Pull out the lines from the one containing "Where should I click to: Make" up to and including the one containing "Action: (x=1117, y=227)", and reproduce them verbatim.

start DATASET EXTRACT

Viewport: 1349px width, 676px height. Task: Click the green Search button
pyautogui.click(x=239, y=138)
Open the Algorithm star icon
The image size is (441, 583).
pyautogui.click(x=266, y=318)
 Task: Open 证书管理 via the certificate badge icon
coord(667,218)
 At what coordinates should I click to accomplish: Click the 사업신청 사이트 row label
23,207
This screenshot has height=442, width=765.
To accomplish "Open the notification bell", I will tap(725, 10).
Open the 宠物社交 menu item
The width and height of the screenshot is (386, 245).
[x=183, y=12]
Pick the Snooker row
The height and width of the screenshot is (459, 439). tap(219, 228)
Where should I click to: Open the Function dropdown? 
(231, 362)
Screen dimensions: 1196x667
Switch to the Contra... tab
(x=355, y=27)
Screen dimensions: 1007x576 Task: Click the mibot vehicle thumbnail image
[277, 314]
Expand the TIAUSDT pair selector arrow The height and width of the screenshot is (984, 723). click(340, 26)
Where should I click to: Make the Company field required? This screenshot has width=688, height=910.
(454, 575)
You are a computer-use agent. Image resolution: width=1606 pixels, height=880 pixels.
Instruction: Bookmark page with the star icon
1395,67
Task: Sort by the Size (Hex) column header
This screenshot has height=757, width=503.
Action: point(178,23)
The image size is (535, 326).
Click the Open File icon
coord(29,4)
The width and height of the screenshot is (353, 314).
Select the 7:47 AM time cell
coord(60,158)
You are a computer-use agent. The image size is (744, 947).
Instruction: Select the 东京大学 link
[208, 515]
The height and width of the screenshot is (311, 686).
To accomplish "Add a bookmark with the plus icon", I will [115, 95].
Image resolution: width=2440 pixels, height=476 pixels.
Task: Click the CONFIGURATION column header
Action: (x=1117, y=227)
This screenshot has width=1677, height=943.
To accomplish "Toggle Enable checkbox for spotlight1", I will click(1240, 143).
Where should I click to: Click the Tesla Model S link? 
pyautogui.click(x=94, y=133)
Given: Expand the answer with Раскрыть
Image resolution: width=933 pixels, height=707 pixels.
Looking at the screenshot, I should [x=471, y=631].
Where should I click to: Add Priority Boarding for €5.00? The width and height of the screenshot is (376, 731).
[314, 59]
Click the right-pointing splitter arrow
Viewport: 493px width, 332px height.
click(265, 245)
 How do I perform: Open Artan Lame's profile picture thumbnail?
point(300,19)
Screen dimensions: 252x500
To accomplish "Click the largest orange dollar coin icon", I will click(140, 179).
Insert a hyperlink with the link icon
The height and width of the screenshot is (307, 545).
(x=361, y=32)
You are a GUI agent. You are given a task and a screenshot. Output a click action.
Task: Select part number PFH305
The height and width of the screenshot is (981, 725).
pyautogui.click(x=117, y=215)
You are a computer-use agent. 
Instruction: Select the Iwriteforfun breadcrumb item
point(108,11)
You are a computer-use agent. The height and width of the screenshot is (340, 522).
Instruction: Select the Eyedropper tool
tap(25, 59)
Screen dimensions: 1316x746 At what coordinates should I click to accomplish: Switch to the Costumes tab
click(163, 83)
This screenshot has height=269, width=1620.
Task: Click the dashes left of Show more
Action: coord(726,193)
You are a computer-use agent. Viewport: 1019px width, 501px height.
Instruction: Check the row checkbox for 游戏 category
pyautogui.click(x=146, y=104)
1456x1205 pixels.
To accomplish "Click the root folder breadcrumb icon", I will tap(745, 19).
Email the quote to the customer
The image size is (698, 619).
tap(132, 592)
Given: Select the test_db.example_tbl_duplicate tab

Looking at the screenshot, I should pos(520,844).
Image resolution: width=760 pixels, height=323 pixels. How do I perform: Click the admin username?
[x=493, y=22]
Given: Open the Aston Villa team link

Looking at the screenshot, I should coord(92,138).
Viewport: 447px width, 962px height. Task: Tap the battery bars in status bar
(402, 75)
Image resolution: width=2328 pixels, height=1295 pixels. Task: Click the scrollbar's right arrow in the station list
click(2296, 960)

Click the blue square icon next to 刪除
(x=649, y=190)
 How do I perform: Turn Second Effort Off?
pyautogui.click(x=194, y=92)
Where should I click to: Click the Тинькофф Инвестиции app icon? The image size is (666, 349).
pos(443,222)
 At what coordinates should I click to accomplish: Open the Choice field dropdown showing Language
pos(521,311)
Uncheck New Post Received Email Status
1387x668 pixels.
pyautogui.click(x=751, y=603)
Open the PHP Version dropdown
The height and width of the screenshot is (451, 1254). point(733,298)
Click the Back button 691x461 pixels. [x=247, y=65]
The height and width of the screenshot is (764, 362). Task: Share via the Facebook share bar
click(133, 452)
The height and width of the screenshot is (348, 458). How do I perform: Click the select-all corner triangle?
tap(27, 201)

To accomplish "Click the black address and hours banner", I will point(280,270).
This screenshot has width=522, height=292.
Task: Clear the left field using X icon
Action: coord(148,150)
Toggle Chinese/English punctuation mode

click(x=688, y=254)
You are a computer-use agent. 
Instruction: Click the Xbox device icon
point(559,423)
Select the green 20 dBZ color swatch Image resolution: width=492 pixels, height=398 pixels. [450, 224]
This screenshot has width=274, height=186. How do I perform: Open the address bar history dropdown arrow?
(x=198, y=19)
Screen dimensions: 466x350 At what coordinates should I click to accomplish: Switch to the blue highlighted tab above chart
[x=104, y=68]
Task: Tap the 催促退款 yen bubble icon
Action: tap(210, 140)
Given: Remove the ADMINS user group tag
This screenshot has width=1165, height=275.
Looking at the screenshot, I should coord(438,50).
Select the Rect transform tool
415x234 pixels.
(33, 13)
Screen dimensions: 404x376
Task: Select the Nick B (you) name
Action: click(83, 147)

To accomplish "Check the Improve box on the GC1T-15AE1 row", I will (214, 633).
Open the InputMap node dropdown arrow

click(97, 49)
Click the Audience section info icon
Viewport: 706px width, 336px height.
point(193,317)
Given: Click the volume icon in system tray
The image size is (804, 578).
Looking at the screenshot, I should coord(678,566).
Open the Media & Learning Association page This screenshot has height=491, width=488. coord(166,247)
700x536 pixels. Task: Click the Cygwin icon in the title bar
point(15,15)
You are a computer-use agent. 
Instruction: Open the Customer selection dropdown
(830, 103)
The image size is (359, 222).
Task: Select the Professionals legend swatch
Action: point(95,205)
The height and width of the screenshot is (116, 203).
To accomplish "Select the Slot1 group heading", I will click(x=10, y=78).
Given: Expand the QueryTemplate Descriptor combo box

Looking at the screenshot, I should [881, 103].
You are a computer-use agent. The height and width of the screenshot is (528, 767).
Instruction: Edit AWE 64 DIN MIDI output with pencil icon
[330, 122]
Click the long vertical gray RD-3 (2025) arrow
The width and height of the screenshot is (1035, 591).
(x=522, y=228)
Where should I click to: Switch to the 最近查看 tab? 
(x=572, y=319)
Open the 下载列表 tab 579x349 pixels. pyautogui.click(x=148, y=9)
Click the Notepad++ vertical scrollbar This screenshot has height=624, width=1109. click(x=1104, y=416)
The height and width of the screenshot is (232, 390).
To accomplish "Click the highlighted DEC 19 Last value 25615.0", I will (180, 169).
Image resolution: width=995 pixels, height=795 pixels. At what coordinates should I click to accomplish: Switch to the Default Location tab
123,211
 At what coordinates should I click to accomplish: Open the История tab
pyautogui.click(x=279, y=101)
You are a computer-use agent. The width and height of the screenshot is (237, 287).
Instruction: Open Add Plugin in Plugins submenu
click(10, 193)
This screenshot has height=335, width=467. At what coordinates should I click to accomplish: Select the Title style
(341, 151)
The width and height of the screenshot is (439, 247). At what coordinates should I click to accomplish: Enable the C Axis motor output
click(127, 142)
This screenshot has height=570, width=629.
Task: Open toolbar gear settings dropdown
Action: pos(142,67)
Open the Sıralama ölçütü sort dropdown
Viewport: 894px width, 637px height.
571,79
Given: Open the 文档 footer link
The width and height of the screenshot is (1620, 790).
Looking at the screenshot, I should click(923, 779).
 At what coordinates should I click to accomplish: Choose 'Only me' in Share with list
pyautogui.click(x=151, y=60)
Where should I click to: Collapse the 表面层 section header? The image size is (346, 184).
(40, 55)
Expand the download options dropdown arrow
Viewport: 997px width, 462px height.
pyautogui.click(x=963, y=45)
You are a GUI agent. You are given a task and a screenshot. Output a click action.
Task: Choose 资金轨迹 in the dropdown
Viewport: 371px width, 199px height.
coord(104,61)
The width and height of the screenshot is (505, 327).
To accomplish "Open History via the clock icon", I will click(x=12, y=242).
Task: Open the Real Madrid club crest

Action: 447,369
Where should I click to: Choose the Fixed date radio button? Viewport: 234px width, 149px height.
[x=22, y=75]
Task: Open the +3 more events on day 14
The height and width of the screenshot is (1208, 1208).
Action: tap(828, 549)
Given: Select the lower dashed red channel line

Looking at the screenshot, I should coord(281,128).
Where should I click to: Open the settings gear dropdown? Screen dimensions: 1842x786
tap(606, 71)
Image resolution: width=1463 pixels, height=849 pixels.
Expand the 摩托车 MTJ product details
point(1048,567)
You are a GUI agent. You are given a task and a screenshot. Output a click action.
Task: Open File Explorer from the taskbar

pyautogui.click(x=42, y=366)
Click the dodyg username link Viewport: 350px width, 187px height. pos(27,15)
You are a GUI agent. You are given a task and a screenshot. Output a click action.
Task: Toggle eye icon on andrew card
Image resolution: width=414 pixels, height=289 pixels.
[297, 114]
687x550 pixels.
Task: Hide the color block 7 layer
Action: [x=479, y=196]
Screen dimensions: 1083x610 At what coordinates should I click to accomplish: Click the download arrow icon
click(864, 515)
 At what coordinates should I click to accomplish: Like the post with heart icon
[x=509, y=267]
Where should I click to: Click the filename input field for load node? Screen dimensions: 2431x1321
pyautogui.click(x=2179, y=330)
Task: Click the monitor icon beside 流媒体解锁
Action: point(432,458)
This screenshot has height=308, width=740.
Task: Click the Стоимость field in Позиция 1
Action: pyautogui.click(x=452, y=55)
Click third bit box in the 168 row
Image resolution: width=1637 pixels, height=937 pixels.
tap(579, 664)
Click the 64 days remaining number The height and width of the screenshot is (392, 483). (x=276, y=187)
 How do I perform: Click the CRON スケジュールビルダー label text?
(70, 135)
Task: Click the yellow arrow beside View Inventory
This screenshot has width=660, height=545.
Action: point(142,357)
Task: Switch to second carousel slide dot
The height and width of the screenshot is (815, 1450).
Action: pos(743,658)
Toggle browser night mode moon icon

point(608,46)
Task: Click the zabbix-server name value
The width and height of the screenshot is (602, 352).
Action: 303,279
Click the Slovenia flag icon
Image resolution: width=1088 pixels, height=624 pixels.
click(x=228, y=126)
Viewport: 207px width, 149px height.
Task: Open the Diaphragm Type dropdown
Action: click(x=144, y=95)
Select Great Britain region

end DATASET EXTRACT

*SOLVED EXERCISE*
Where should I click to: Make the Company field required? This screenshot has width=688, height=910.
(454, 575)
You are a computer-use agent. Image resolution: width=1606 pixels, height=880 pixels.
Instruction: Bookmark page with the star icon
1395,67
Task: Sort by the Size (Hex) column header
This screenshot has height=757, width=503.
Action: point(178,23)
The image size is (535, 326).
Click the Open File icon
coord(29,4)
The width and height of the screenshot is (353, 314).
Select the 7:47 AM time cell
coord(60,158)
You are a computer-use agent. The image size is (744, 947).
Instruction: Select the 东京大学 link
[208, 515]
The height and width of the screenshot is (311, 686).
To accomplish "Add a bookmark with the plus icon", I will [115, 95].
Image resolution: width=2440 pixels, height=476 pixels.
Task: Click the CONFIGURATION column header
Action: (x=1117, y=227)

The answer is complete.